任务说明:
全文搜索文档开头说明了全文搜索支持哪几种搜索方式?请全部列出。

文档:
┌────────

全文搜索¶
全文搜索是基于全文索引对值为字符串类型的属性进行前缀搜索、通配符搜索、正则表达式搜索和模糊搜索。
在LOOKUP
语句中,使用WHERE
子句指定字符串的搜索条件。
前提条件¶
请确保已经部署全文索引。详情请参见部署全文索引和部署 listener。
注意事项¶
使用全文索引前,请确认已经了解全文索引的使用限制。
全文本查询¶
全文本查询使您能够搜索经过分析的文本字段,使用具有严格语法的解析器,根据提供的查询字符串返回内容。详情参见Query string query。
语法¶
创建全文索引¶
CREATE FULLTEXT {TAG | EDGE} INDEX <index_name> ON {<tag_name> | <edge_name>} (<prop_name> [,<prop_name>]...) [ANALYZER="<analyzer_name>"];
- 创建全文索引时支持多属性的复合索引。
<analyzer_name>
为分词器名称。默认为standard
。使用其他分词器(例如 IK Analysis)需要确保已经提前在 Elasticsearch 中安装对应分词器。
显示全文索引¶
SHOW FULLTEXT INDEXES;
重建全文索引¶
REBUILD FULLTEXT INDEX;
Caution
数据量大时,重建全文索引速度较慢,可以修改 Storage 服务的配置文件(nebula-storaged.conf
)中snapshot_send_files=false
。
删除全文索引¶
DROP FULLTEXT INDEX <index_name>;
使用查询选项¶
LOOKUP ON {<tag> | <edge_type>} WHERE ES_QUERY(<index_name>, "<text>") YIELD <return_list> [| LIMIT [<offset>,] <number_rows>];
<return_list>
<prop_name> [AS <prop_alias>] [, <prop_name> [AS <prop_alias>] ...] [, id(vertex) [AS <prop_alias>]] [, score() AS <score_alias>]
index_name
:索引名称。
text
:搜索条件。WHERE 后只能跟一个 ES_QUERY,所有判断条件必须写在 text 里。详细语法请参见Query string syntax。
score()
:对符合条件的点做 N 度扩展计算出的分数。默认值为1.0
。分数越高,匹配程度越高。返回值默认按照分数从高到低排序。详情参见Search and Scoring in Lucene。
示例¶
//创建图空间。
nebula> CREATE SPACE IF NOT EXISTS basketballplayer (partition_num=3,replica_factor=1, vid_type=fixed_string(30));
//登录文本搜索客户端。
nebula> SIGN IN TEXT SERVICE (192.168.8.100:9200, HTTP);
//检查是否成功登录。
nebula> SHOW TEXT SEARCH CLIENTS;
+-----------------+-----------------+------+
| Type | Host | Port |
+-----------------+-----------------+------+
| "ELASTICSEARCH" | "192.168.8.100" | 9200 |
+-----------------+-----------------+------+
//切换图空间。
nebula> USE basketballplayer;
//添加 listener 到 NebulaGraph 集群。
nebula> ADD LISTENER ELASTICSEARCH 192.168.8.100:9789;
//检查是否成功添加 listener,当状态为 Online 时表示成功添加。
nebula> SHOW LISTENER;
+--------+-----------------+------------------------+-------------+
| PartId | Type | Host | Host Status |
+--------+-----------------+------------------------+-------------+
| 1 | "ELASTICSEARCH" | ""192.168.8.100":9789" | "ONLINE" |
| 2 | "ELASTICSEARCH" | ""192.168.8.100":9789" | "ONLINE" |
| 3 | "ELASTICSEARCH" | ""192.168.8.100":9789" | "ONLINE" |
+--------+-----------------+------------------------+-------------+
//创建 Tag。

└────────

数据:
┌────────

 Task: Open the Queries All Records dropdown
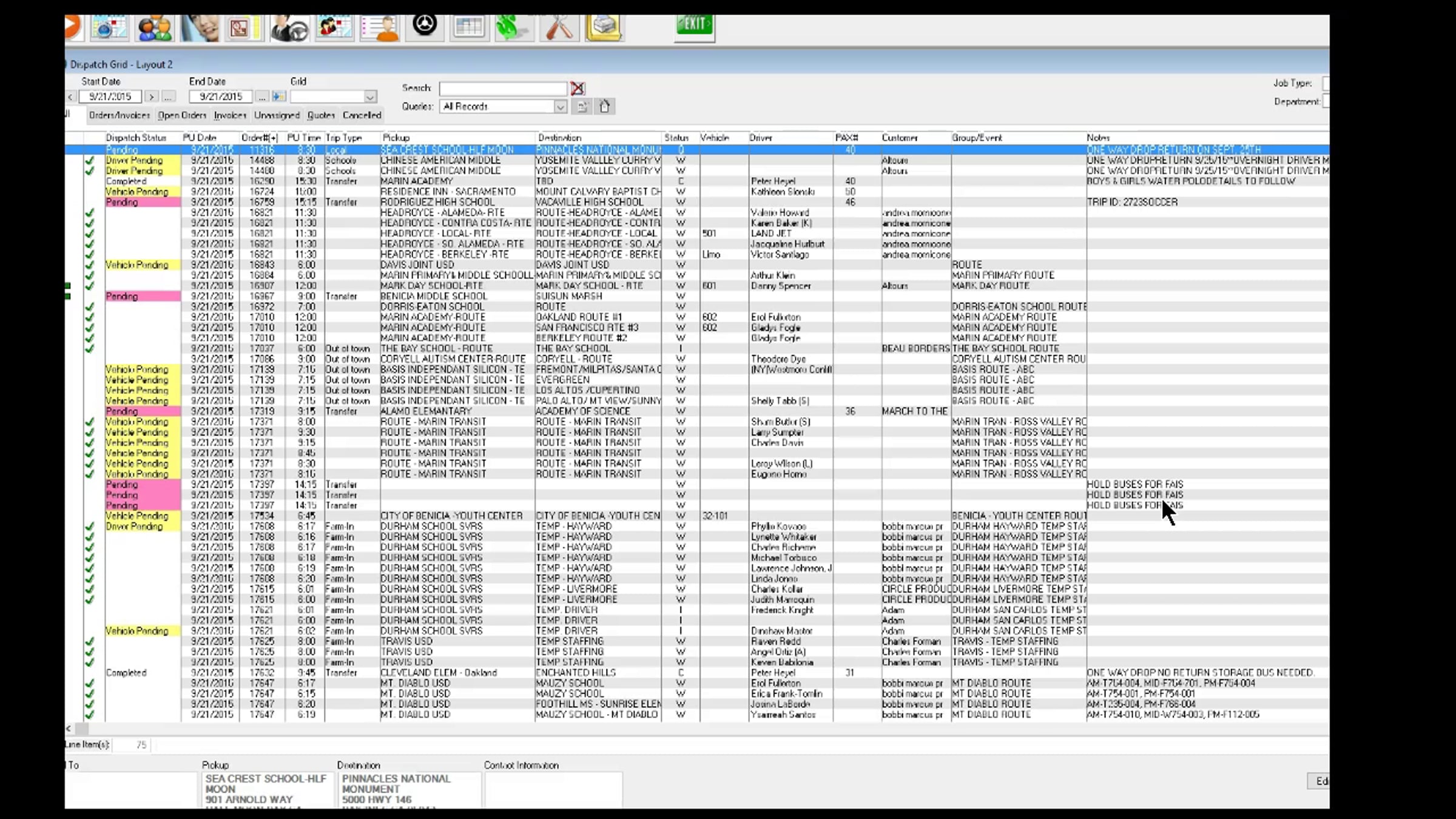560,107
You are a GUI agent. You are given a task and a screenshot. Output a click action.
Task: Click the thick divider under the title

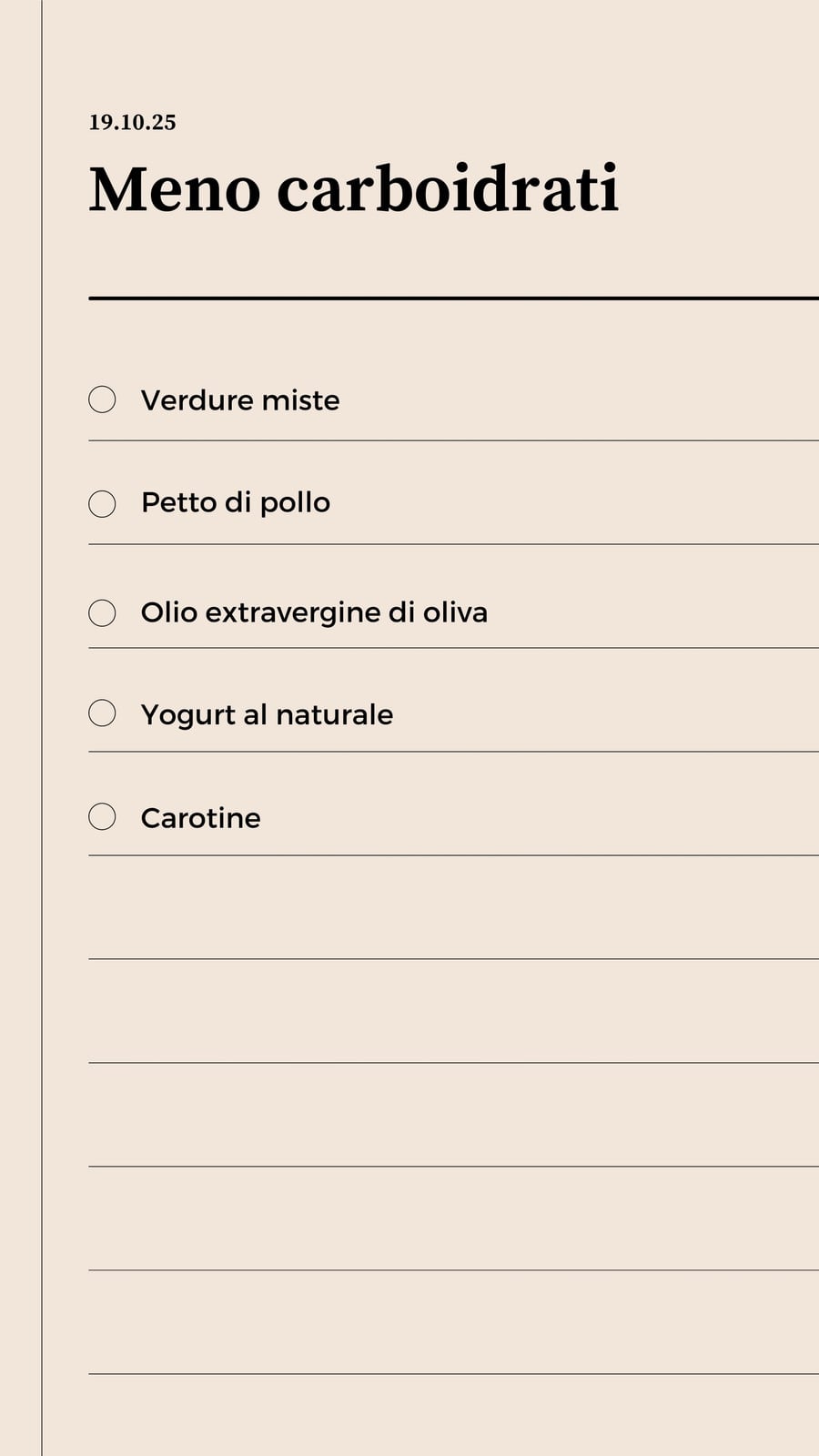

└────────

参考答案:
前缀搜索、通配符搜索、正则表达式搜索、模糊搜索